---- Supplied text

- Active: August 20, 1862 – December 21, 1864
- Country: United States
- Allegiance: Union
- Branch: Infantry
- Engagements: Battle of Munfordville Yazoo Pass Expedition Battle of Chickasaw Bayou Battle of Arkansas Post Battle of Port Gibson Battle of Champion Hill Battle of Big Black River Bridge Siege of Vicksburg, May 19 & May 22 assaults Bayou Teche Campaign Red River Campaign Battle of Sabine Crossroads Siege of Fort Gaines Siege of Fort Morgan

= 67th Indiana Infantry Regiment =

The 67th Regiment Indiana Infantry was an infantry regiment that served in the Union Army during the American Civil War.

==Service==
The 67th Indiana Infantry was organized at Madison, Indiana and mustered in for a three-year enlistment on August 20, 1862, under the command of Colonel Frank Emerson.

--------
---- Rows

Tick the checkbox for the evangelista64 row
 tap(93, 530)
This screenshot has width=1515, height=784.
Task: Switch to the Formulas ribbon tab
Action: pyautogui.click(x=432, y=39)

--------

* Short task:
Continue the article on the 67th Indiana Infantry Regiment after its last sentence. The records come from a different source than the article on the 67th Indiana Infantry Regiment.

* Exercise output:
The regiment was attached to 1st Brigade, 2nd Division, Army of Kentucky, Department of the Ohio. 1st Brigade, 10th Division, Right Wing, XIII Corps, Department of the Tennessee, December 1862. 1st Brigade, 1st Division, Sherman's Yazoo Expedition, to January 1863. 1st Brigade, 10th Division, XIII Corps, Army of the Tennessee, to August 1863. 1st Brigade, 4th Division, XIII Corps, Department of the Gulf, to June 1864. 3rd Brigade, 3rd Division, XIX Corps, Department of the Gulf, to December 1864. 2nd Brigade, Reserve Division, Military Division West Mississippi, December 1864.

The 67th Indiana Infantry ceased to exist on December 21, 1864, when it was consolidated with the 24th Indiana Infantry.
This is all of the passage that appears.